Florida Attorney General James Uthmeier has launched a criminal investigation into OpenAI after conducting an initial probe into the company’s ChatGPT program. The artificial intelligence chatbot, he said, gave detailed advice to a suspected shooter who allegedly used it in a deadly campus shooting at Florida State University last year.
“Florida law states that anyone who aids, abets, or counsels someone in the commission of a crime, and that crime is committed or attempted, is a principal in the first degree,” Uthmeier told reporters at a news conference in Tampa on April 21.
Two people were killed and seven people, including the suspect, were injured on April 17, 2025, during the shooting on the Florida State University campus in Tallahassee. Phoenix Ikner, the 20-year-old suspect, is scheduled to stand trial later this year.

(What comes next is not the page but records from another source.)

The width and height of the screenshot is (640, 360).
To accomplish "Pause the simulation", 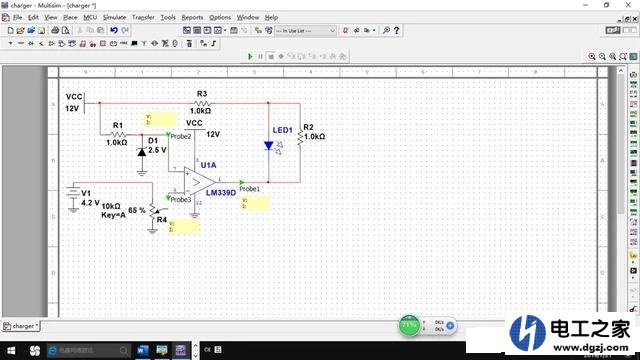I will (x=260, y=57).
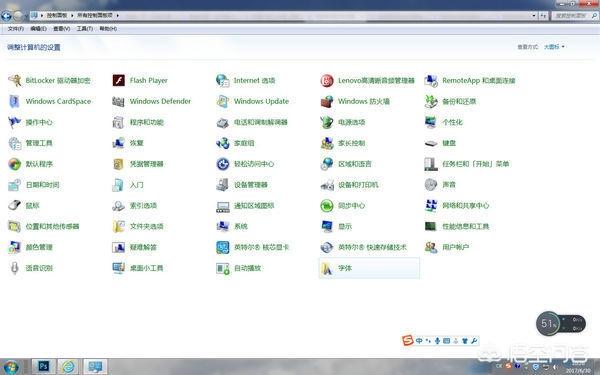Expand the address bar history dropdown arrow
600x375 pixels.
pyautogui.click(x=534, y=16)
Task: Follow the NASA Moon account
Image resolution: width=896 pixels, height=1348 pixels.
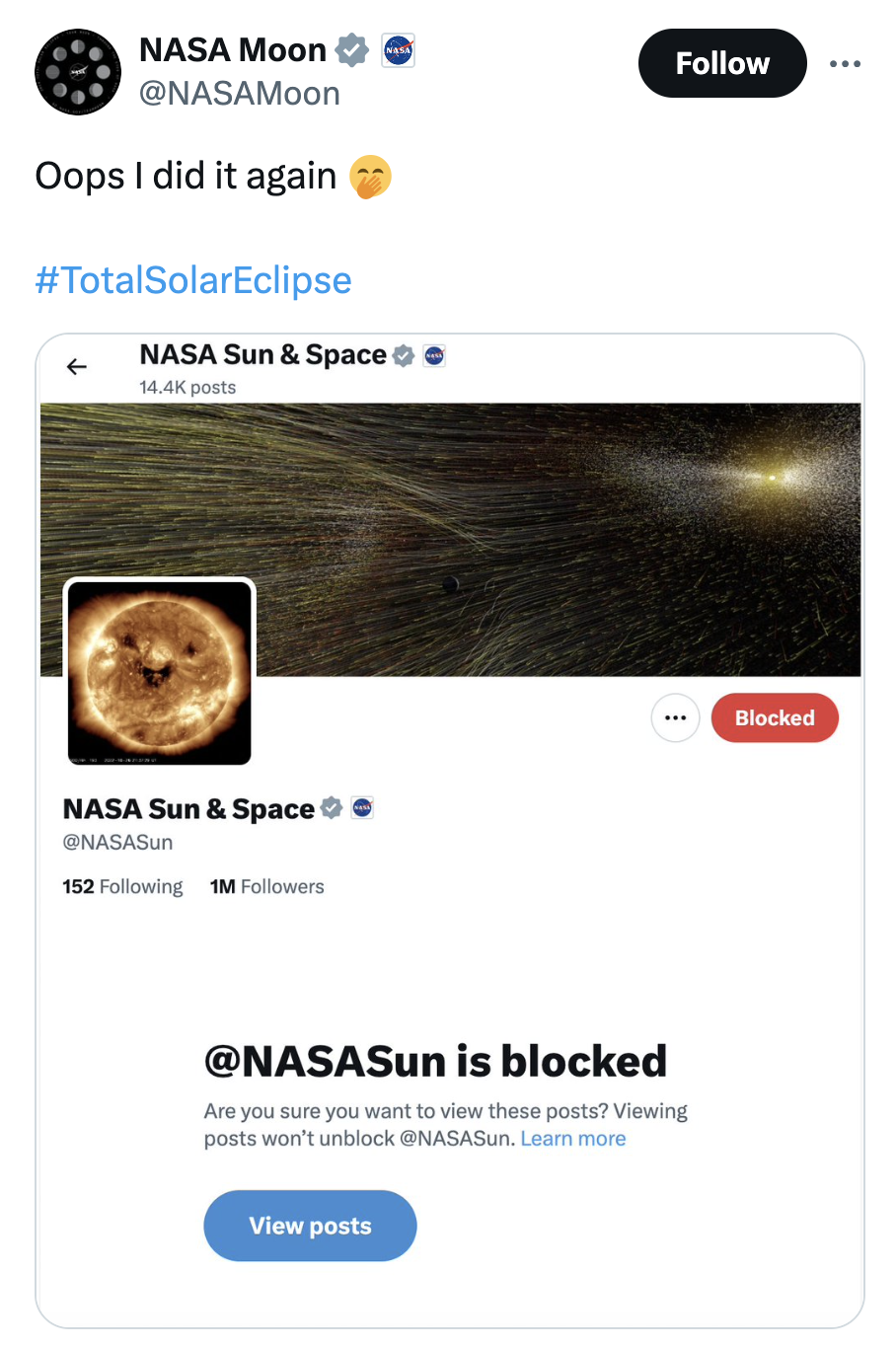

An OpenAI spokesperson said the San Francisco-based company continues to cooperate with law enforcement in the investigation.
“Last year’s mass shooting at Florida State University was a tragedy, but ChatGPT is not responsible,” spokeswoman Kate Waters told The Epoch Times in an email. “After learning of the incident, we identified a ChatGPT account believed to be associated with the suspect and proactively shared this information with law enforcement.”
Waters said the company denies that its chatbot encouraged the shooter in the incident.
“In this case, ChatGPT provided factual responses to questions with information that could be found broadly across public sources on the internet, and it did not encourage or promote illegal or harmful activity,” Waters said.
“ChatGPT is a general-purpose tool used by hundreds of millions of people every day for legitimate purposes. We work continuously to strengthen our safeguards to detect harmful intent, limit misuse, and respond appropriately when safety risks arise.”
The attorney general’s office issued subpoenas in the criminal investigation on April 21 for information related to policies and internal training materials regarding user threats of harm to others, harm to self, cooperation with law enforcement, and what policies were in place that might have changed since last year’s shooting.
The company was also subpoenaed for all media publicly released after the shooting and all statements, press releases, and media interviews.
In the state’s investigation, Uthmeier said, prosecutors found that ChatGPT advised the shooter on what type of gun to use, which ammunition went with which gun, and whether or not a gun would be useful in short-range shooting. The chatbot also allegedly advised the shooter on what time of day would be appropriate for the shooting in order to interact with more people, and where on campus he would likely encounter a higher population of students.
“If this were a person on the other end of the screen, we would be charging them with murder,” Uthmeier said. “That bot is not a person, but that does not absolve our office, my prosecution team, of our duty to investigate whether or not there is criminal culpability here for a corporation.”
The attorney general said that he believes in limited government and not interfering in business activities, but that this case is different.

“We cannot have AI bots that are advising people on how to kill others,” Uthmeier said. “That is wrong, and that is dangerous.
“AI is supposed to support mankind. It is supposed to help mankind. It is supposed to advance mankind. Not end it.”
Uthmeier’s announcement comes months after his office first announced the start of an investigation into the company over reports of several harms suffered by Florida residents who used the platform, including suicide.
Florida Department of Law Enforcement Commissioner Mark Glass said his agency plans to make all resources available in the case.
“It is important that all are aware of the risks of this new technology, and the harms it can and has already caused in our communities,” Glass said during the news conference.